Tea drinking remained primarily an upper class habit in the early 1800s. The residents of the Smith McDowell House, well off themselves, were certainly influenced by tea’s popularity among their economic class in that time. By the century’s end, tea had become more readily available to all social and economic classes in this country, and no doubt continued to be a fixture in the parlors of this historic home.
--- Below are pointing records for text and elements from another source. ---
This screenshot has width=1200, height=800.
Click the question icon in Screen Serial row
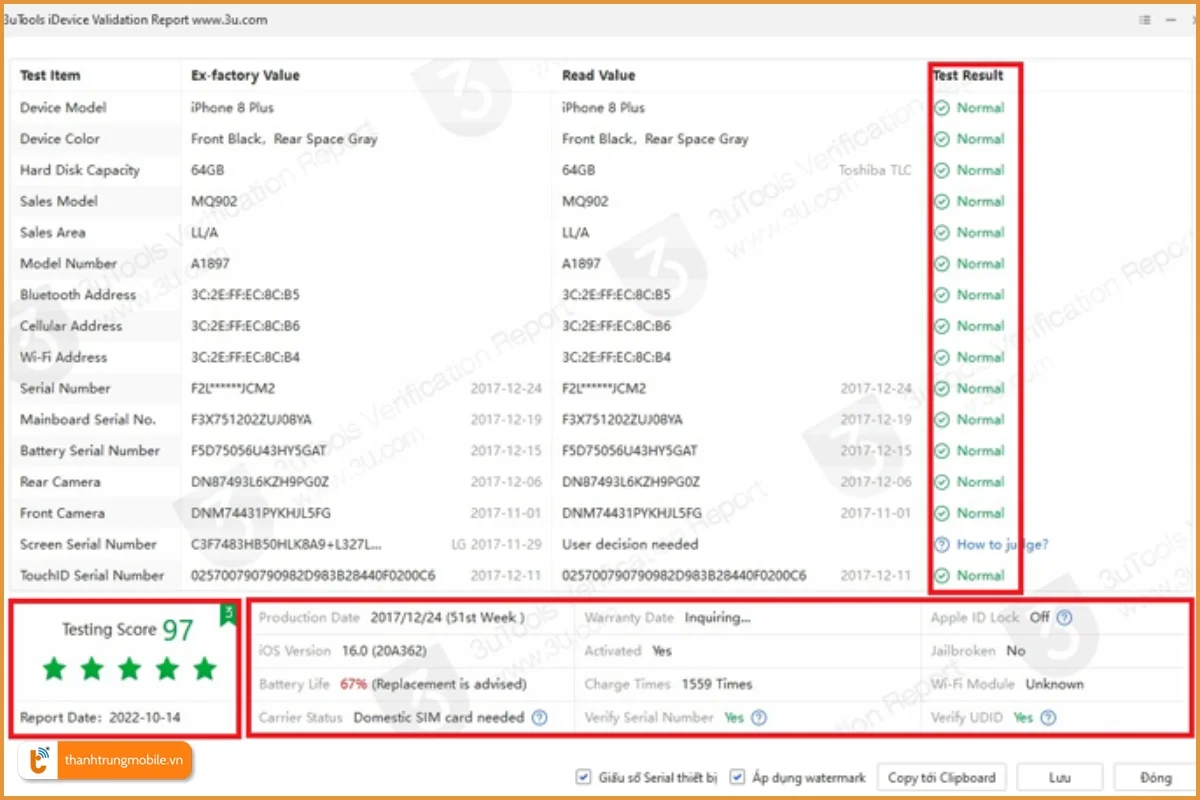click(941, 545)
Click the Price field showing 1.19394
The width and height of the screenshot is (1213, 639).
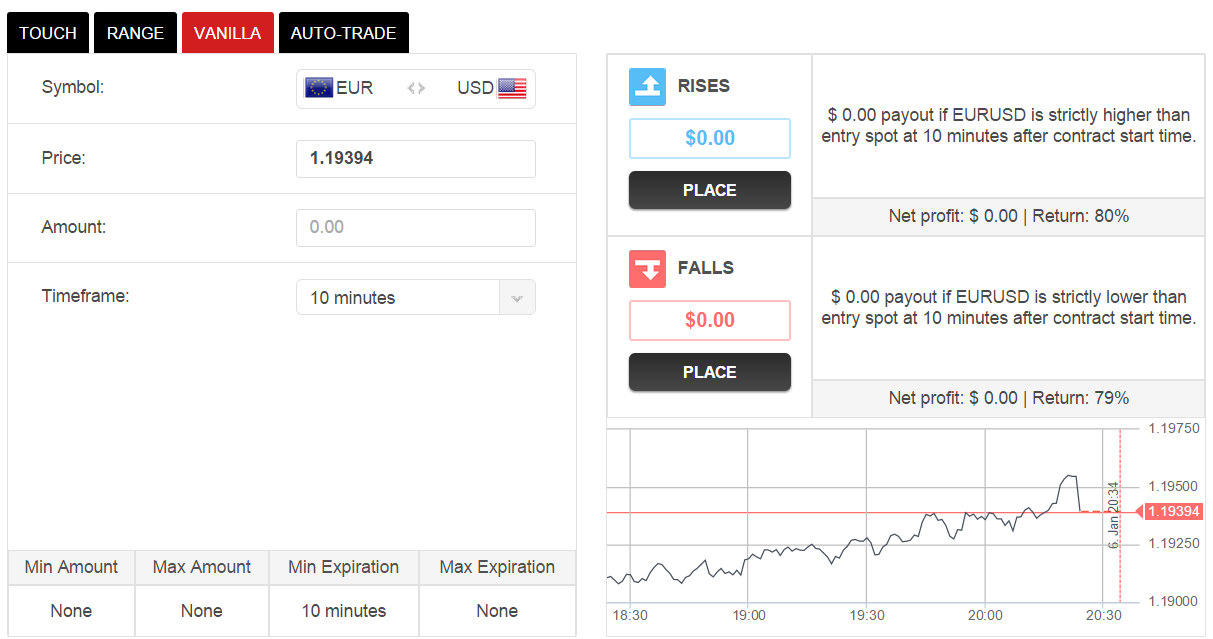(416, 159)
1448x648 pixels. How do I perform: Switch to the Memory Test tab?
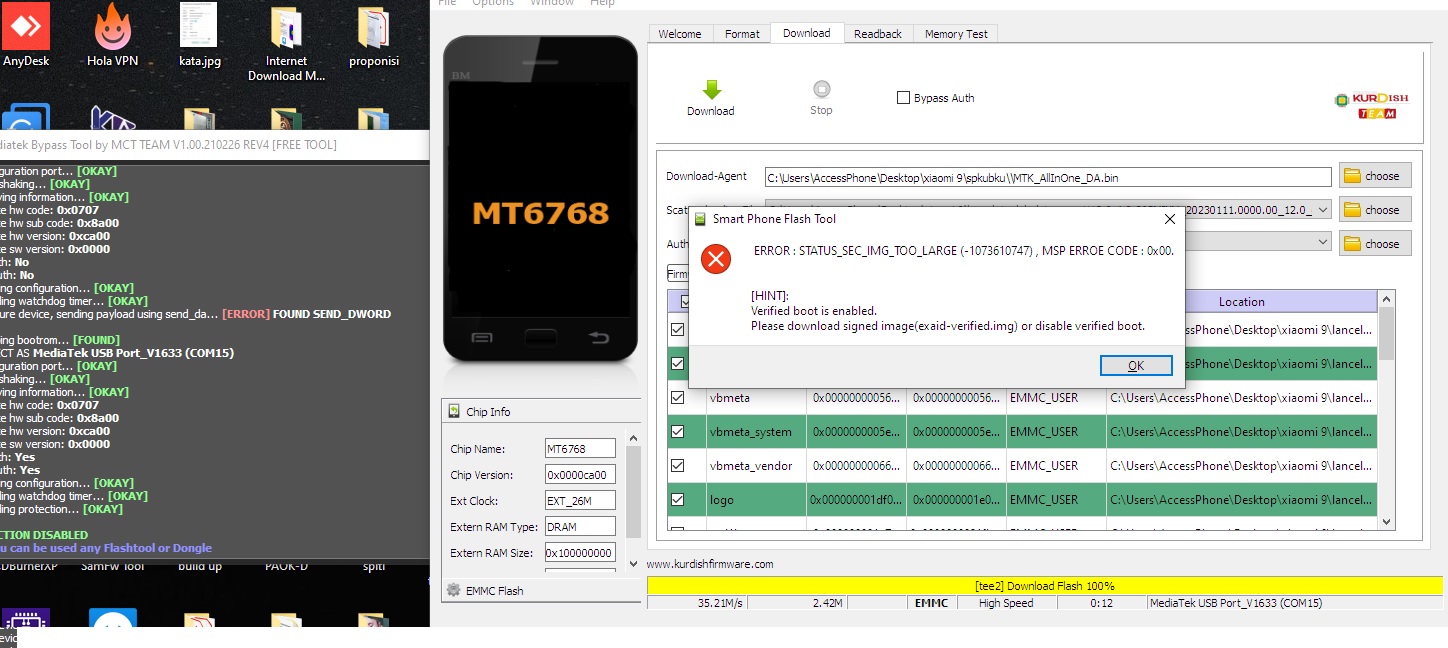point(955,34)
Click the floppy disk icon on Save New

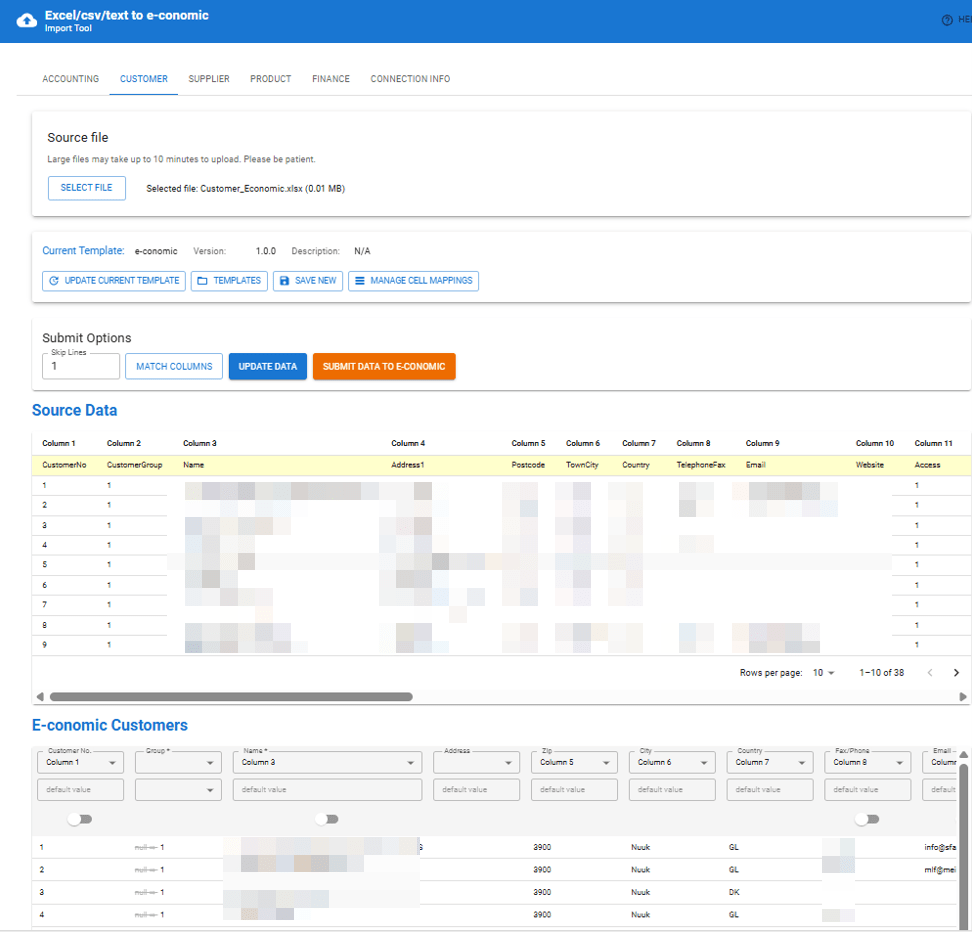(x=284, y=281)
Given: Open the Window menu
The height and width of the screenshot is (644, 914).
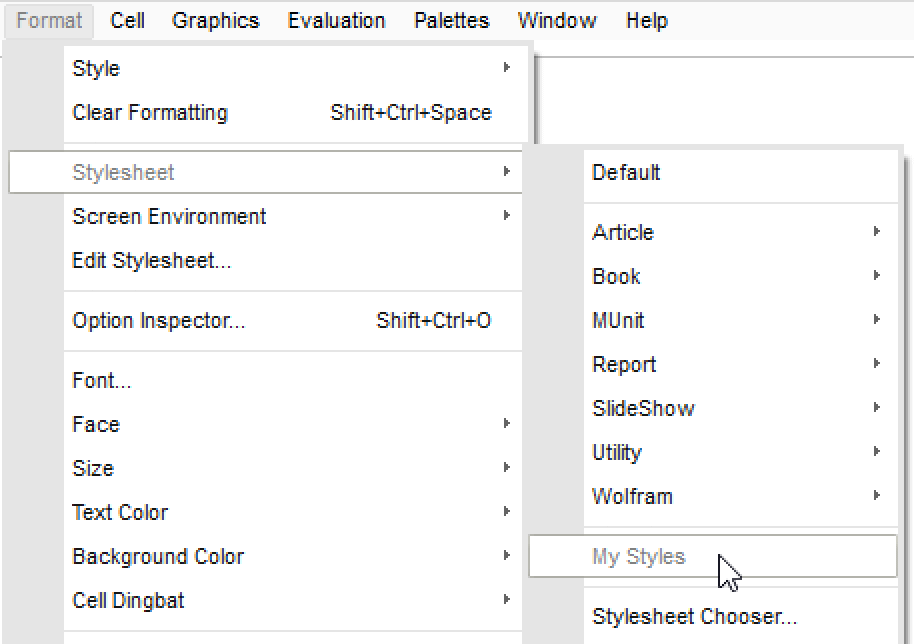Looking at the screenshot, I should (557, 20).
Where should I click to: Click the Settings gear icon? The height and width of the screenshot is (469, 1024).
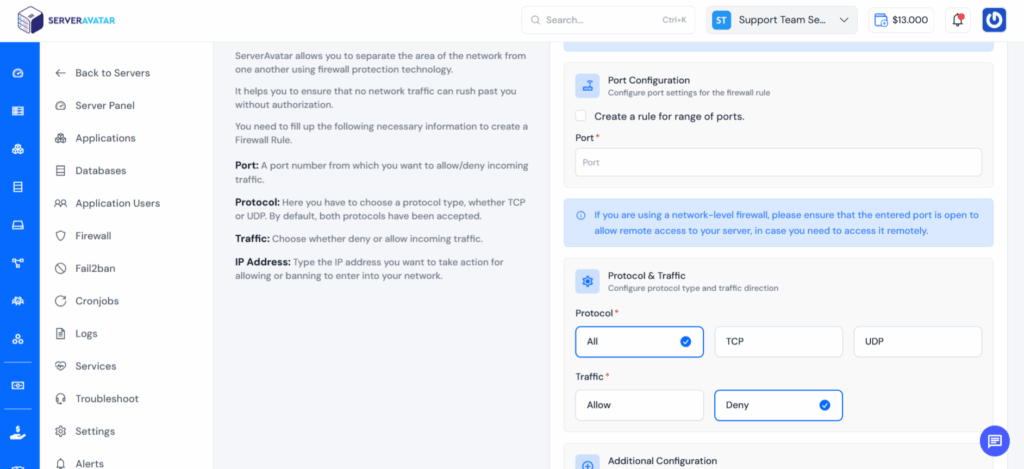tap(61, 431)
Douglas Dobell Ellington: Asheville’s Boomtown Architect

Curated by John Turk


Asheville’s economic and building boom of the 1920s created a rarified atmosphere unique within Western North Carolina.  Douglas Ellington is known as the architect who changed Asheville into an Art Deco showplace. With his ability to combine architectural styles he produced a series of one of a kind buildings—buildings which changed the face of Asheville—the City Building, Asheville High School, First Baptist Church and S&W Cafeteria. Douglas Ellington: Asheville’s Boomtown Architect presents a look at his iconic Asheville creations along with other buildings he completed throughout his career in other cities.

HillBilly Land: Myth & Reality of Appalachian Culture

Curated by Dan Pierce


Hillbillyland explores the power, prevalence, and persistence of the hillbilly stereotype from the days of its beginnings in the late 19th century to the present day. The exhibit takes a unique approach by focusing on photography featuring the people of the region, some of them stereotypical images, combined with poetry and short prose pieces that challenge and complicate these stereotypes.